Extrait du point de presse conjoint du Président de la République et de M. Ruud Lubbers, Haut commissaire des Nations Unies pour les réfugiés

Palais de l'Elysée - 08 avril 2003

LE PRESIDENT : (...) Nous avons en particulier évoqué la contribution de la France au HCR. (...) Je lui ai dit que, s'agissant du problème particulier de l'Iraq, nous répondrions bien volontiers à sa demande en débloquant immédiatement 1 million d'euros (...).

Enfin, nous avons parlé de l'Iraq, chacun le comprendra bien. Je ne reviendrai pas, naturellement, sur les circonstances du déclenchement de ce conflit, la position de la France est connue. J'ai dit, dès le début des hostilités, que notre souhait était que celles-ci soient les plus brèves et les moins meurtrières possible. Mais avant même la fin des opérations militaires sur l'ensemble du territoire iraquien, il est temps de commencer dès maintenant à préparer les conditions d'un avenir meilleur pour les Iraquiens.

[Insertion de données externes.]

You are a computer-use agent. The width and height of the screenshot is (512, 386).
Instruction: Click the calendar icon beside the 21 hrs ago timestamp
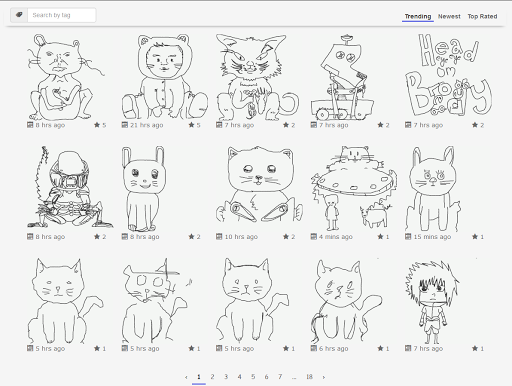coord(125,125)
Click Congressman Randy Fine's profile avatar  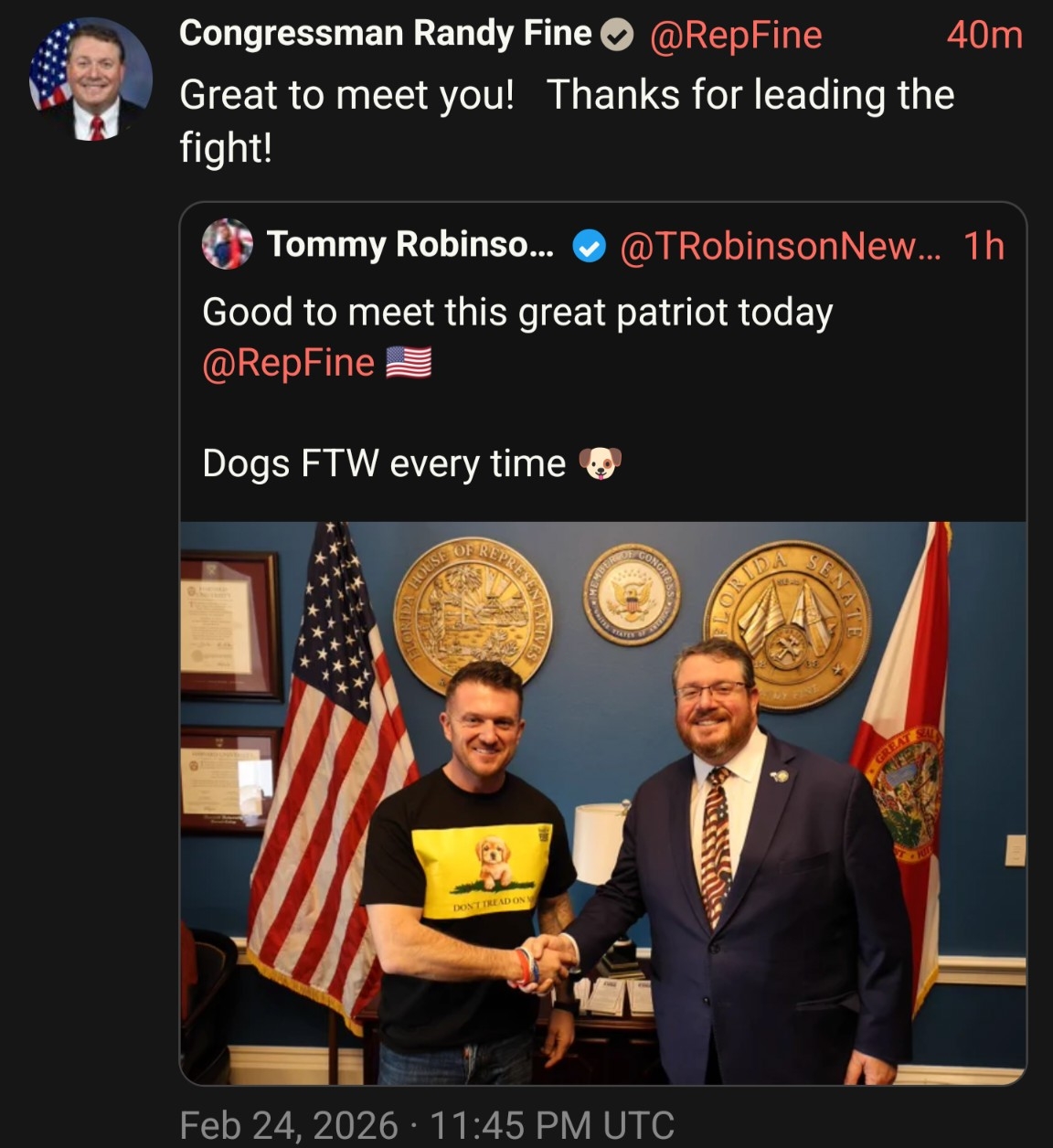tap(90, 80)
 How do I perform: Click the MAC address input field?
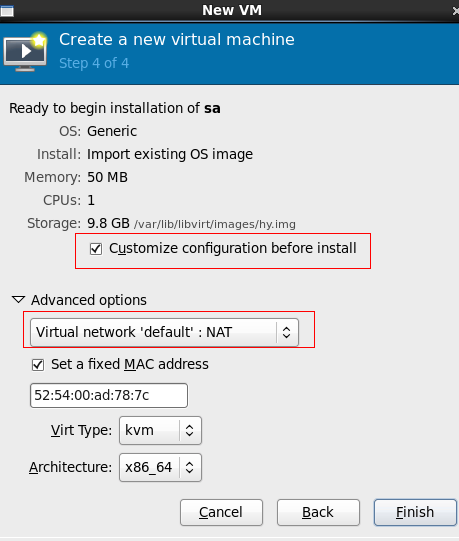pyautogui.click(x=109, y=395)
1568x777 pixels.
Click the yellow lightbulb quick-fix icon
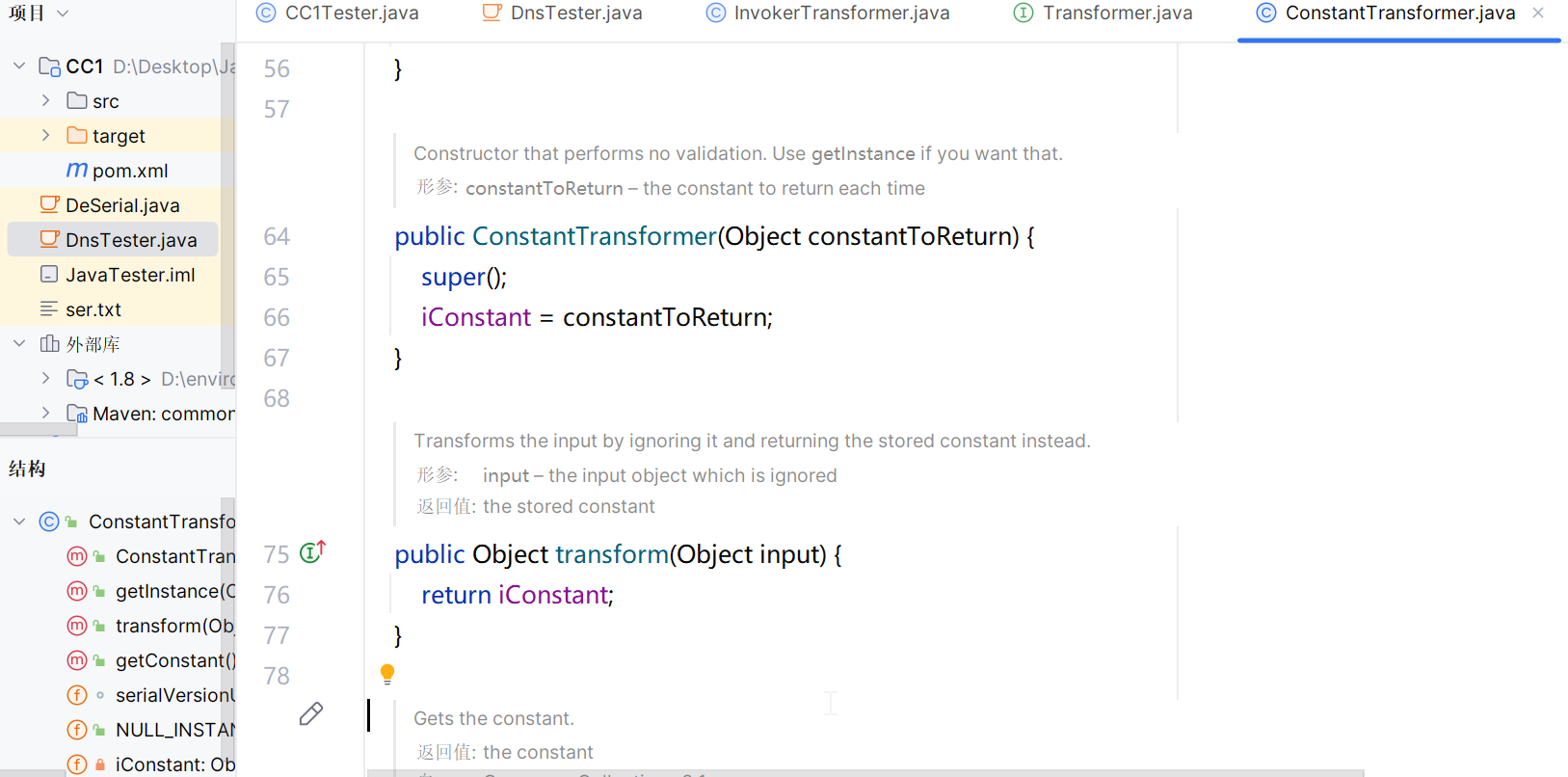(x=387, y=674)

La priorité, aujourd'hui, c'est de venir en aide aux populations civiles qui ont été si lourdement affectées, éprouvées, par la dictature et par la guerre, qui ont besoin aujourd'hui de la solidarité internationale. L'adoption il y a quelques jours de la résolution 1472 par le Conseil de Sécurité, autorisant la reprise du dispositif pétrole contre nourriture, a constitué dans cet esprit une étape importante. Ce qu'il faut désormais, c'est que la communauté internationale dans son ensemble se mobilise et que l'aide arrive effectivement en Iraq auprès des populations, le plus rapidement possible. Et la France prendra naturellement toute sa part, comme le Commissariat aux Réfugiés, dans cet effort.

Au-delà de l'objectif commun de tous, qui doit être de créer au plus vite les conditions qui permettront aux Iraquiens de recouvrer leur pleine souveraineté et de reprendre en main leur destin, il y a cette nécessité d'être associés dans cet effort, que chacun s'associe dans cet effort.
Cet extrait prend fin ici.